Formato: Online Artículo Texto
Lenguaje:English
Publicado: BioMed Central 2017
Materias:
Acceso en línea:https://www.ncbi.nlm.nih.gov/pmc/articles/PMC5706348/
https://www.ncbi.nlm.nih.gov/pubmed/29183321
http://dx.doi.org/10.1186/s12917-017-1265-3
Descripción
Sumario:BACKGROUND: Aim of this prospective experimental study was to assess effects of systemic hypoxemia and hypovolemia on global and gastrointestinal oxygenation and perfusion in anesthetized horses.
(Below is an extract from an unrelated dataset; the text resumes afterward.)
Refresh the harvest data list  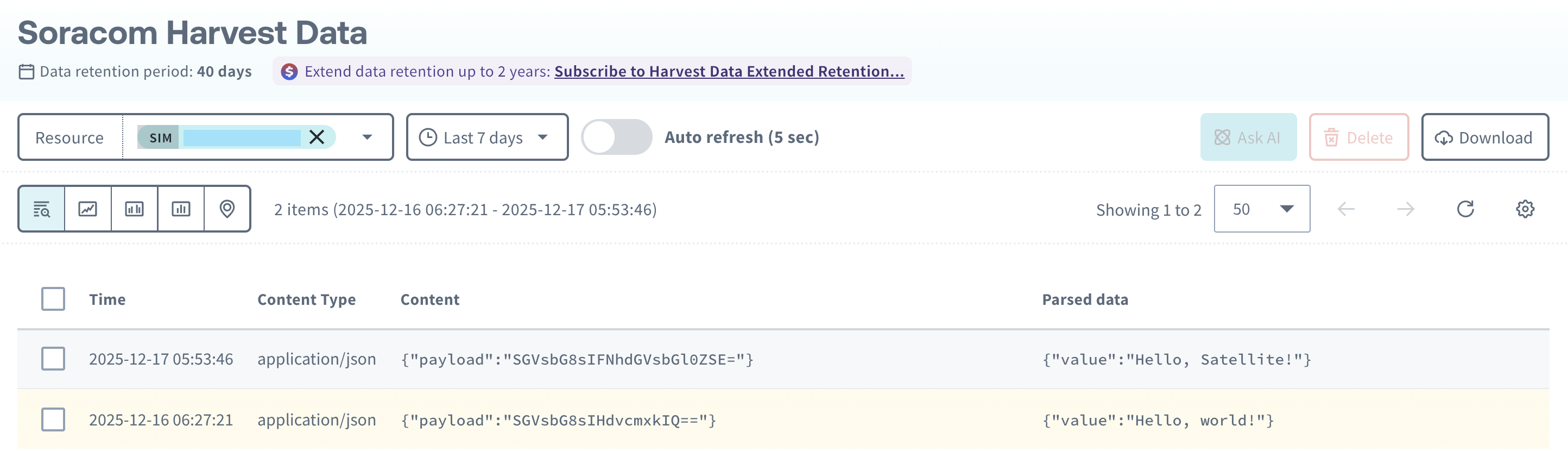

Therefore, we anesthetized twelve systemically healthy warmblood horses using either xylazine or dexmedetomidine for premedication and midazolam and ketamine for induction. Anesthesia was maintained using isoflurane in oxygen with either xylazine or dexmedetomidine and horses were ventilated to normocapnia. During part A arterial oxygen saturation (SaO(2)) was reduced by reducing inspiratory oxygen fraction in steps of 5%. In part B hypovolemia was induced by controlled arterial exsanguination via roller pump (rate: 38 ml/kg/h). Mean arterial blood pressure (MAP), heart rate, pulmonary artery pressure, arterial and central venous blood gases and cardiac output were measured, cardiac index (CI) was calculated. Intestinal microperfusion and oxygenation were measured using laser Doppler flowmetry and white-light spectrophotometry. Surface probes were placed via median laparotomy on the stomach, jejunum and colon. RESULTS: Part A: Reduction in arterial oxygenation resulted in a sigmoid decrease in central venous oxygen partial pressure. At SaO(2) < 80% no further decrease in central venous oxygen partial pressure occurred. Intestinal oxygenation remained unchanged until SaO(2) of 80% and then decreased. Heart rate and pulmonary artery pressure increased significantly during hypoxemia. Part B: Progressive reduction in circulating blood volume resulted in a linear decrease in MAP and CI. Intestinal perfusion was preserved until blood loss resulted in MAP and CI lower 51 ± 5 mmHg and 40 ± 3 mL/kg/min, respectively, and then decreased rapidly. CONCLUSIONS: Under isoflurane, intestinal tissue oxygenation remained at baseline when arterial oxygenation exceeded 80% and intestinal perfusion remained at baseline when MAP exceeded 51 mmHg and CI exceeded 40 mL/kg/min in this group of horses. TRIAL REGISTRY NUMBER: 33.14-42,502-04-14/1547.